Kontrakt z hiszpańskim szkoleniowcem obowiązywał do 2014 roku. Po nieudanym sezonie na Anfield Road, gdy piłkarze zajęli dopiero siódme miejsce w Premer League i nie zagrają w europejskich pucharach, zaczęto coraz częściej mówić o odejściu trenera. Gdyby Liverpool zdecydował się zwolnić szkoleniowca, musiałby wypłacić mu rekompensatę w wysokości 16 mln funtów, czyli ponad 19 milionów euro.
W czwartek po południu klub wydał oświadczenie: "Pan Benitez zrezygnował z pozycji menedżera zespołu po sześciu latach. Zarząd klubu składa podziękowania za pracę wykonaną w tym czasie i życzy mu wszelkiego powodzenia w dalszej karierze".

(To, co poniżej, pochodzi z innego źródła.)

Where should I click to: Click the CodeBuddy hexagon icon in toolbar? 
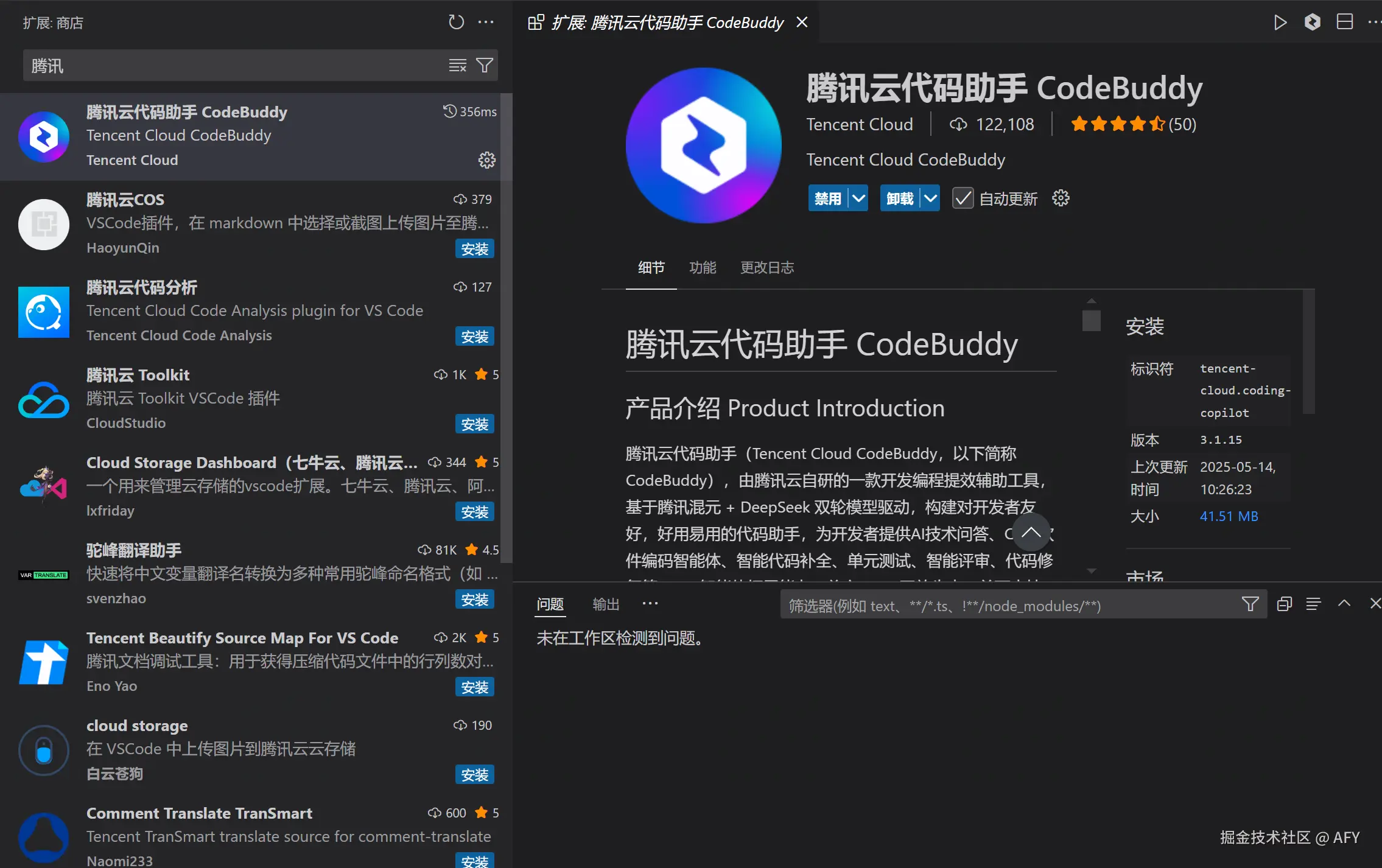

"Przykro mi poinformować, że opuszczam Liverpool. Dziękuję swojemu sztabowi i piłkarzom za wspólną pracę przez te wszystkie lata" - skomentował sytuację Benitez.
50-letni Benitez w Liverpoolu pracował od 2004 roku. Pierwszy sezon z The Reds zakończył triumfem w Lidze Mistrzów, po pamiętnym finale w Stambule i za sprawą kapitalnej postawy Jerzego Dudka w bramce Liverpoolu. Później drogi szkoleniowca i Polaka się rozeszły, bowiem Benitez wolał stawiać na swojego rodaka Pepe Reinę, a Dudek zdecydował, że lepiej grzać ławkę rezerwowych w słonecznej Hiszpanii, niż deszczowej Anglii i podpisał kontrakt z Realem Madryt.
Według włoskich gazet zatrudnieniem Hiszpana zainteresowany jest tegoroczny triumfator Ligi Mistrzów Inter Mediolan.